§ Lista de tareas:
(a) En el fragmento sobre el viaje en tren de Londres a París, ¿qué nombre recibe la maleta más pequeña?
(b) Prosigue el fragmento sobre el viaje en tren de Londres a París a partir de su última oración.

═══ Fragmento ═══

Paris en el 2020

Estaba ya en mi ultimo dia en Londres. Tenia dos maletas grandes y una mas pequenia que le llamo “mi oficina”. Esa maleta violeta me ha acompaniado a traves del mundo. Solo con papeles, libros , Biblia y mi laptop. Estaba sobrecargada. Me pasa eso generalmente y no entiendo por que.

El punto es que iba a tomar el tren a Paris, y tenia que cargar con todo eso sola, y ademas no sabia si me dejarian pasar por las restricciones impuestas entre la Comunidad Europea y el Reino Unido. Estaba muy tensa y no podia con todo.

Me habian sugerido enviar las maletas por separado, algo que se estila mucho alli. Y a todas las companias que llame, tenia la misma respuesta, “no estamos haciendo envios por el momento por la pandemia”.

Finalmente logre contactarme con la misma compania de trenes en la que viajaria y me permitian despachar mi equipaje por separado antes de subir al tren, asi que eso me tranquilizo.

Pero la maniana en la que salia, bien temprano, cuando me acercaba a la puerta, alguien de alli me llamo y me dijo: “lamentamos informarle que no hacemos mas el servicio de despacho de maletas anticipada”

Y yo ya estaba con un taxi en camino, que iba a hacer? Asi que llame al manager de la casa donde me hospedaba y le dije si era posible dejar alli una maleta, y luego veria como retirarla. Tambien le dije que dejaria una bolsa de pinturas por separado para la proxima vez en Londres, pintar alli.

Asi que me fui a la estacion de trenes un poco mas liviana. Muchos nervios, no sabia que me esperaba.

═══ Datos almacenados ═══

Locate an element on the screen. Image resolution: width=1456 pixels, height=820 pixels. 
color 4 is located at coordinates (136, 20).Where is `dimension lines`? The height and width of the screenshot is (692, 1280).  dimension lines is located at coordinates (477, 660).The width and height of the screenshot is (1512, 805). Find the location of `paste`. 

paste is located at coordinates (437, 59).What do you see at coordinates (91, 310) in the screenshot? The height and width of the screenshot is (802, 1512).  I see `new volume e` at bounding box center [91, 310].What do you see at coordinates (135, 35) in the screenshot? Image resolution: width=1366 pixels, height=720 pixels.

═══

§ Resultados:
(a) Se llama "mi oficina".

(b)
Afortunadamente, todo fue bien, y llegue a Paris, con la gran sorpresa que, una vez mas, mi amado me estaba esperando y ni bien subimos a su auto, destapo una botella de champagne. Alli en el medio de la locura de gente saliendo de la estacion, pleno sol de un dia Lunes.

Paris, la ciudad que me atrapo desde el primer dia en que la vi. Estaba feliz de estar alli finalmente luego de largos meses de espera y de tensiones. Por fin iba a poder empezar a reorganizarme nuevamente.

Caminar al costado del Sena es una de mis tradiciones alli, y siempre empezando en Plaza Trocadero, para ver a mi querida Torre Eiffel. Desde alli caminar hasta el Louvre. Admirandolo todo como si fuera la primera vez. Nunca me canso.

Pero claro, no contaba con que se acercaba una segunda gran ola de la pandemia. Asi que a los pocos dias de llegar y con poca gente en las calles, no como en otros tiempos, se ordeno un toque de queda que comenzaba a ultima hora de la tarde. Luego nuevamente, el “lockdown”, donde nadie podia salir si no es por motivos especificos y con permisos.

Nuevamente la hora de irme habia llegado. Luxemburgo me esperaba con los brazos abiertos.